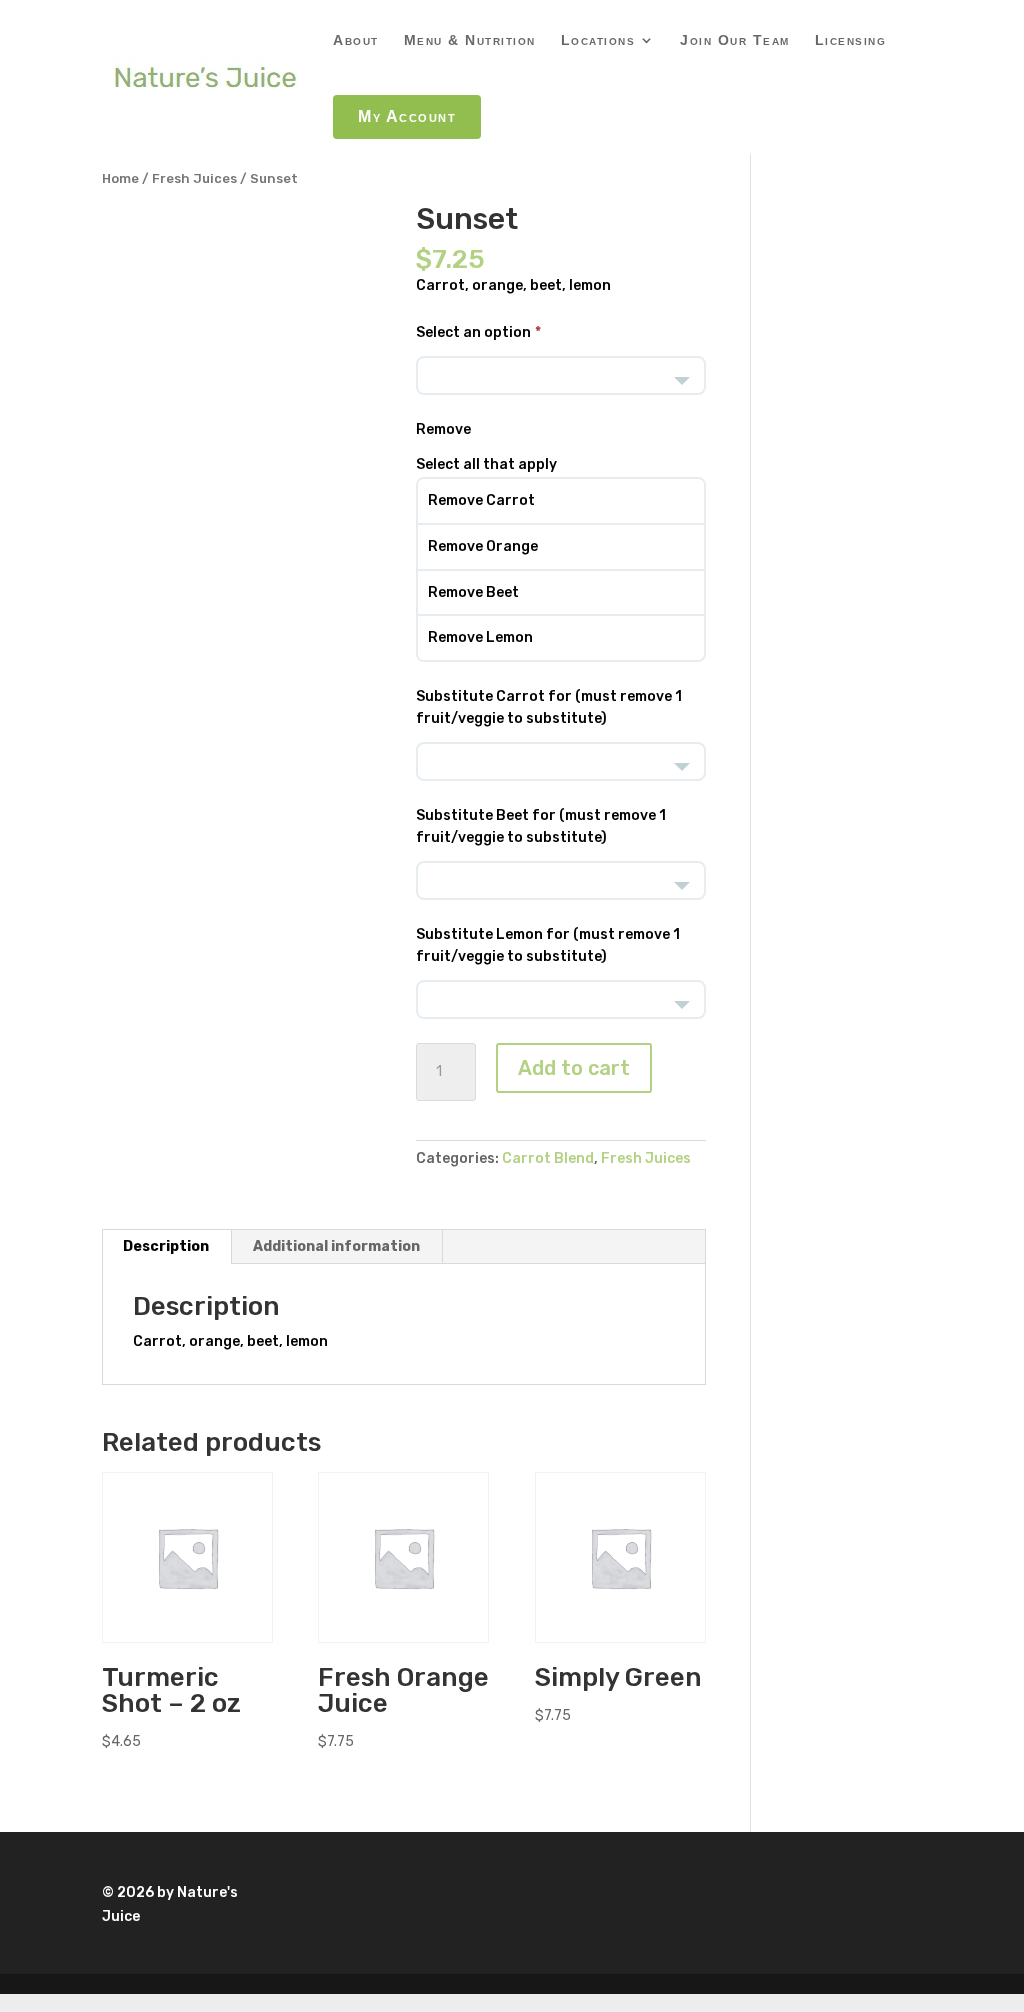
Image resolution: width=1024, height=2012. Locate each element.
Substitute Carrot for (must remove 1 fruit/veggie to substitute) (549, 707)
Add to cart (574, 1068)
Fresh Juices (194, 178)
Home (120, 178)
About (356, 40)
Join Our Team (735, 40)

━━━━━━━━━━━━━━━━━━━━

*Work to be completed*. Go through the listing above and write it out again exactly, dropping the pictures.

*Solution for this exercise*.
Image resolution: width=1024, height=2012. Locate each element.
Substitute Carrot for (must remove 1 fruit/veggie to substitute) (549, 707)
Add to cart (574, 1068)
Fresh Juices (194, 178)
Home (120, 178)
About (356, 40)
Join Our Team (735, 40)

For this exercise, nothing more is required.